Quantifying Search Bias: Investigating Sources of Bias for Political Searches in Social Media (1704.01347v1)

Published 5 Apr 2017 in cs.SI, cs.CY, and cs.HC

Abstract: Search systems in online social media sites are frequently used to find information about ongoing events and people. For topics with multiple competing perspectives, such as political events or political candidates, bias in the top ranked results significantly shapes public opinion. However, bias does not emerge from an algorithm alone. It is important to distinguish between the bias that arises from the data that serves as the input to the ranking system and the bias that arises from the ranking system itself. In this paper, we propose a framework to quantify these distinct biases and apply this framework to politics-related queries on Twitter. We found that both the input data and the ranking system contribute significantly to produce varying amounts of bias in the search results and in different ways. We discuss the consequences of these biases and possible mechanisms to signal this bias in social media search systems' interfaces.

Authors (7)

Juhi Kulshrestha (14 papers)
Motahhare Eslami (27 papers)
Johnnatan Messias (20 papers)
Muhammad Bilal Zafar (27 papers)
Saptarshi Ghosh (82 papers)
Krishna P. Gummadi (68 papers)
Karrie Karahalios (16 papers)

Citations (213)

View on Semantic Scholar

Summary

Analyzing and Quantifying Search Bias in Social Media Political Searches

The paper "Quantifying Search Bias: Investigating Sources of Bias for Political Searches in Social Media" presents a novel framework to measure and characterize biases in search engine results, specifically focusing on political queries in social media platforms such as Twitter. The authors elucidate the distinction between biased input data and algorithmic biases introduced by the ranking mechanisms of search systems, applying their framework to Twitter queries during the politically charged context of the 2016 U.S. Presidential primaries.

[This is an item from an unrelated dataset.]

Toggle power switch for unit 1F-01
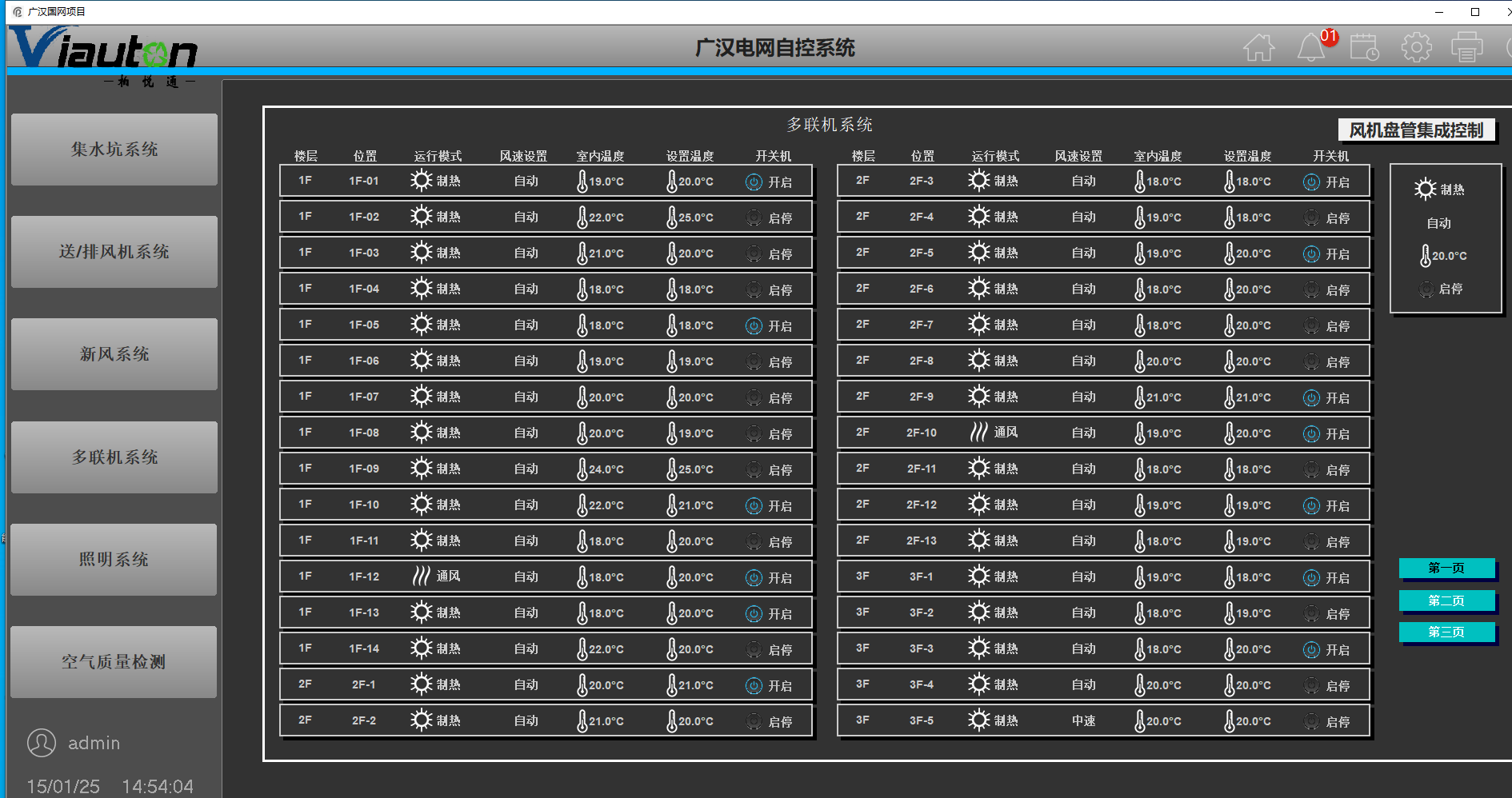This screenshot has width=1512, height=798. point(754,182)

Methodology for Quantifying Bias

The framework allows for the quantification of search bias by distinguishing between three different components: the input bias originating from the input data sets relevant to a query, the output bias reflecting the final ranked results presented to the user, and the ranking bias that captures additional bias introduced by the ranking algorithms.

To measure the political bias in the context of U.S. politics, where there are mainly two perspectives, the framework requires an understanding of how individual data items—tweets in this case—align with Democratic or Republican viewpoints. The methodology involves analyzing both the source bias (the bias of the user who posted a tweet) and the content bias (the tweet content itself).

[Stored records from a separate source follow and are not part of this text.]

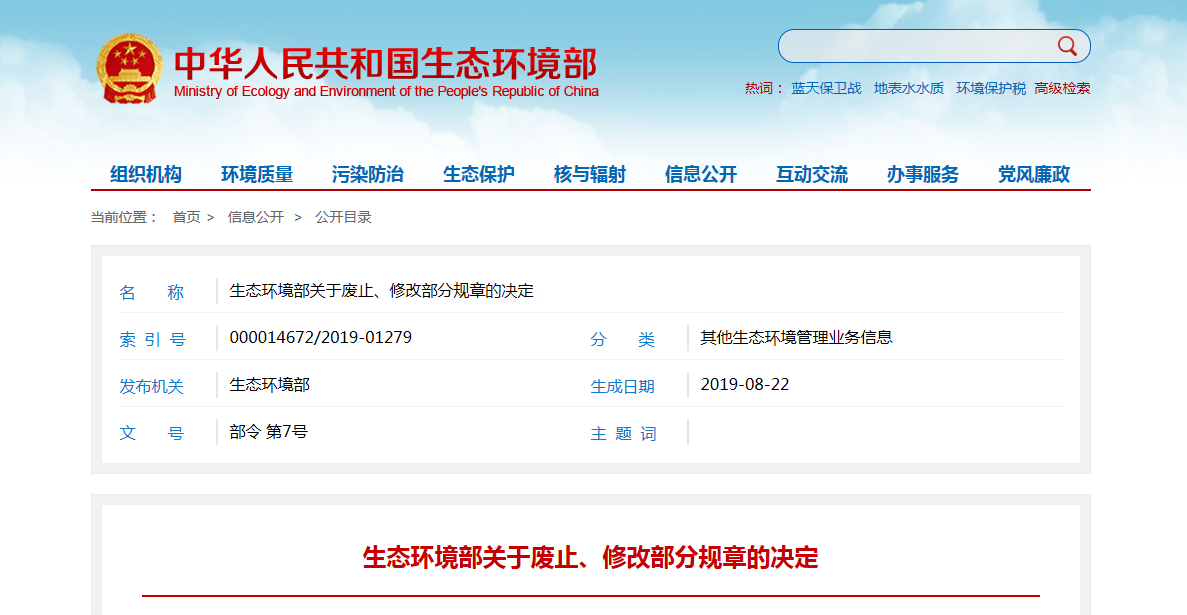Viewport: 1187px width, 615px height.
Task: Select 污染防治 in the navigation bar
Action: coord(368,174)
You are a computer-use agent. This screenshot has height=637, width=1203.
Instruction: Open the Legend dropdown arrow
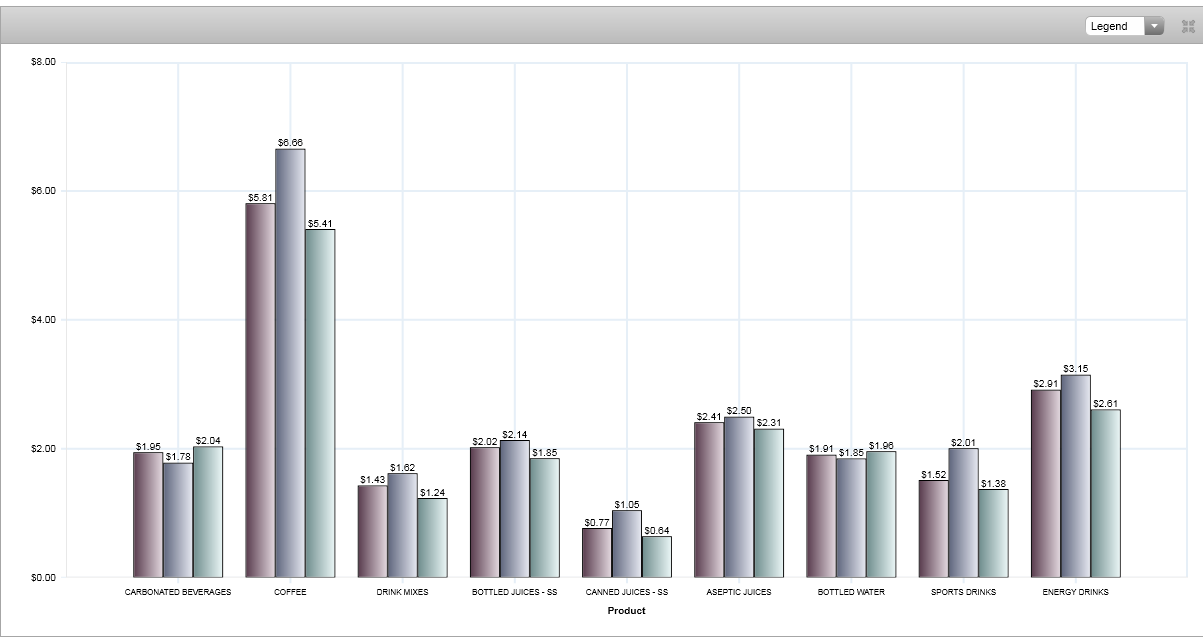(1154, 26)
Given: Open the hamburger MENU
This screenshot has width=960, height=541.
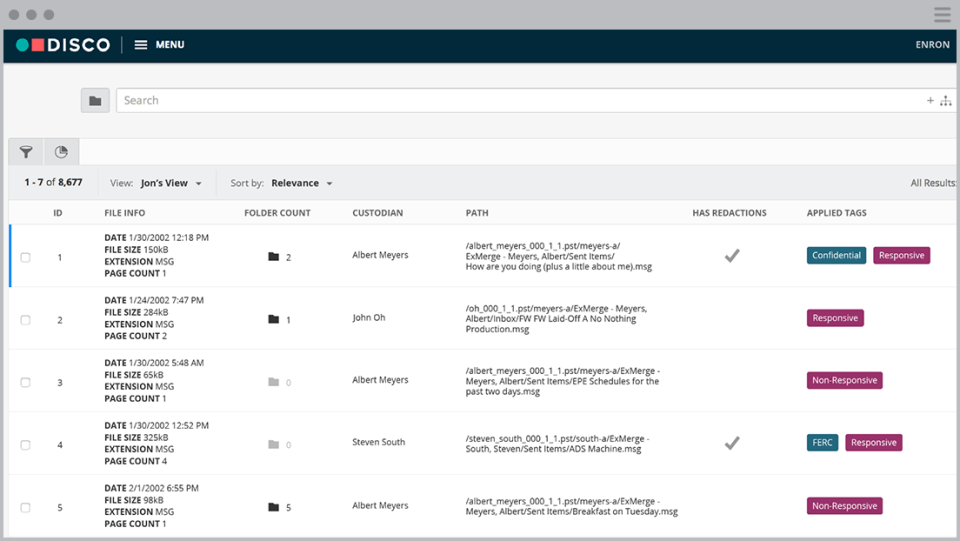Looking at the screenshot, I should click(x=159, y=45).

Evaluation and Key Findings

Upon applying this framework to political searches on Twitter, several critical insights emerged:

Integrated Biases: The paper recognizes the significance of both input data and ranking systems in shaping the final bias observed in search results. It highlights that while data inherently carries biases, the contribution of ranking algorithms in shifting or even reversing these inherent biases is substantial.
Ranking Dynamics: By examining specific case studies, such as the search results for popular political figures like Hillary Clinton and Donald Trump, the authors observed that the ranking system could either mitigate or amplify the input bias based on the candidate's popularity and public perception.
Variability in Query Wording: Interestingly, slight variations in query phraseology, such as “republican debate” versus “rep debate,” were shown to yield significantly different bias results, underscoring the complexity of search systems in processing natural language inputs and their consequent effect on political sameness and distinctiveness in the output retrieval.

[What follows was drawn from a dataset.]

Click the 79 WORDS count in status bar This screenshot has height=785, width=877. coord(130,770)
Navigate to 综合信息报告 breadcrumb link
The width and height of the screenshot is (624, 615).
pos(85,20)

Implications and Future Directions

The paper's findings suggest multiple implications for the design and auditing of search systems:

Transparency and Awareness: There's a need for mechanisms in these systems to make end-users aware of potential biases in the results, potentially through explicit signaling or transparency in how results are curated and ranked.
Design Modifications: The insight into input versus system-induced biases calls for a refined balance in search algorithms between relevance, popularity, and fairness metrics.
Research Extensions: The framework provides a foundation for expanding the paper of biases to other domains and multi-perspective scenarios, including non-binary political environments or other contentious societal subjects.

While the paper offers a groundbreaking approach to understanding biases in social media search results, it also opens new avenues for further research. Future work could include user-centric studies to assess how bias transparency impacts user trust and decision-making or developing adaptive algorithms that dynamically adjust to minimize unfavorable biases in real-time.

Overall, the paper serves as a crucial step towards more ethically aligned, fair search systems in the digital age, especially within politically sensitive contexts. The authors' contribution highlights both the challenges and opportunities in rectifying biases in algorithmically mediated environments.